Tulis ulang bagian opini tentang kritik: mulai dari kata-kata yang memuat "Padahal, kritik bukanlah" dan berhenti setelah "nyata dan berguna.", sambil menukar "hembusan angin" dengan "semilir angin".
-------- KUTIPAN BACAAN --------
Opini: Kritik Cermin Diri

HARIANSULSEL.COM, Makassar – Ada satu fenomena unik yang sering kita temui: mereka yang paling lantang mengkritik justru enggan dikritik. Lidah mereka tajam menguliti kesalahan orang lain, tapi saat giliran mereka yang dikoreksi, mendadak telinga jadi tuli dan hati jadi rapuh. Seolah-olah kritik hanya boleh mengalir satu arah—dari mereka ke orang lain, bukan sebaliknya.

Padahal, kritik bukanlah luka. Ia bukan hujaman yang dibuat untuk merobohkan, melainkan hembusan angin yang meniupkan kesadaran. Seperti cermin yang jujur, kritik memperlihatkan apa yang mungkin tak kita sadari. Kadang refleksi itu menyenangkan, kadang menyakitkan, tapi ia tetap nyata dan berguna.
-------- DAFTAR TERSIMPAN --------
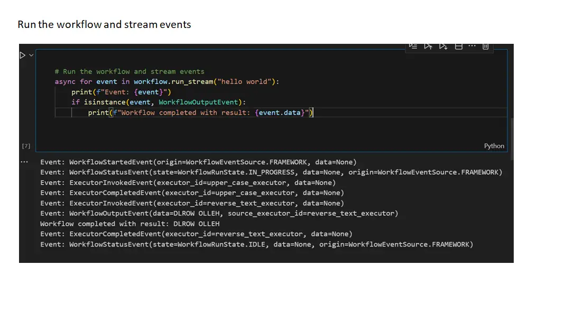Execute this cell and all below

[443, 46]
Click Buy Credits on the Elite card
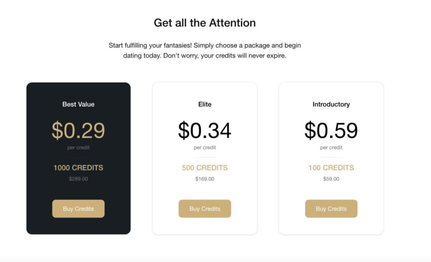Image resolution: width=431 pixels, height=262 pixels. (x=205, y=209)
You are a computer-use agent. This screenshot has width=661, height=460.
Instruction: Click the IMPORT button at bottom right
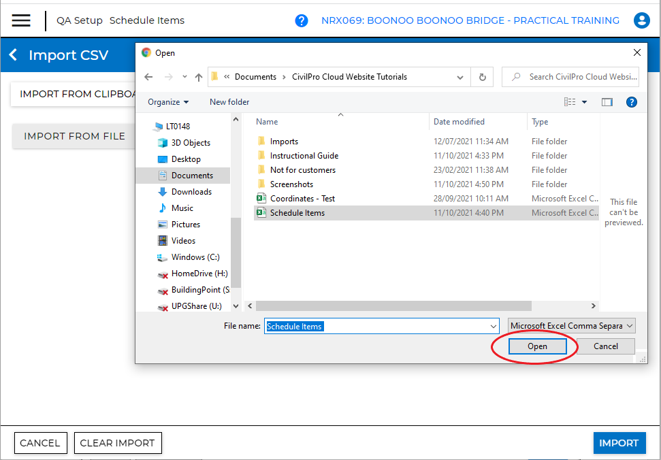click(x=619, y=442)
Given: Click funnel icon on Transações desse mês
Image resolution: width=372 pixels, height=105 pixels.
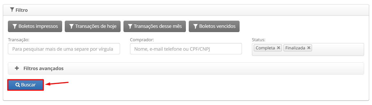Looking at the screenshot, I should (130, 26).
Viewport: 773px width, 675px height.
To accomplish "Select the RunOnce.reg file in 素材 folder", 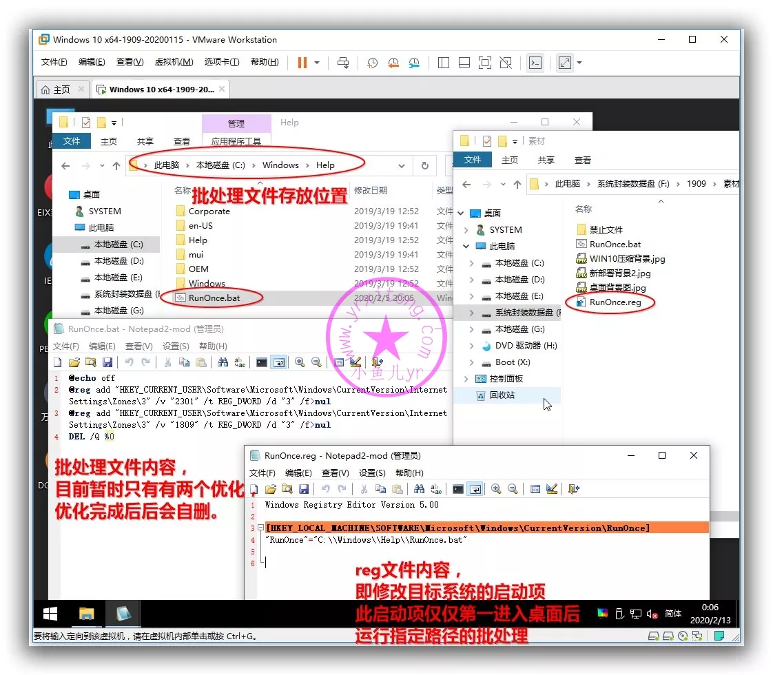I will [x=615, y=302].
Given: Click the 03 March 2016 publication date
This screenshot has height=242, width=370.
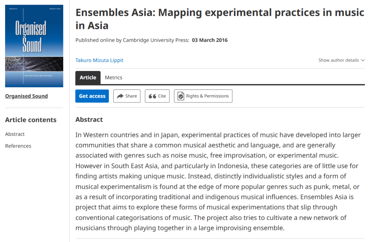Looking at the screenshot, I should (210, 40).
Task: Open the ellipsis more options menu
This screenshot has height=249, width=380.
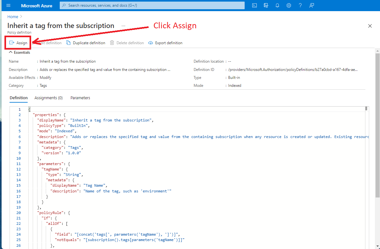Action: [123, 26]
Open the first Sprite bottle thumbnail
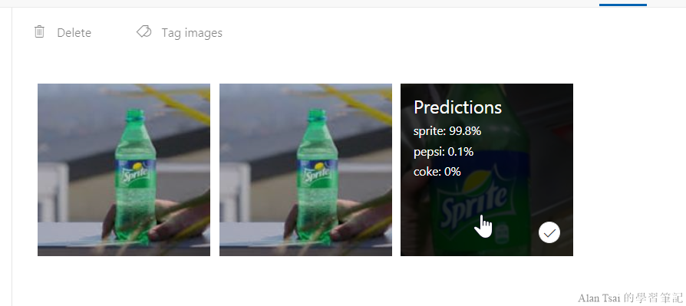686x306 pixels. [124, 169]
--------
> **JAWABAN**:
Padahal, kritik bukanlah luka. Ia bukan hujaman yang dibuat untuk merobohkan, melainkan semilir angin yang meniupkan kesadaran. Seperti cermin yang jujur, kritik memperlihatkan apa yang mungkin tak kita sadari. Kadang refleksi itu menyenangkan, kadang menyakitkan, tapi ia tetap nyata dan berguna.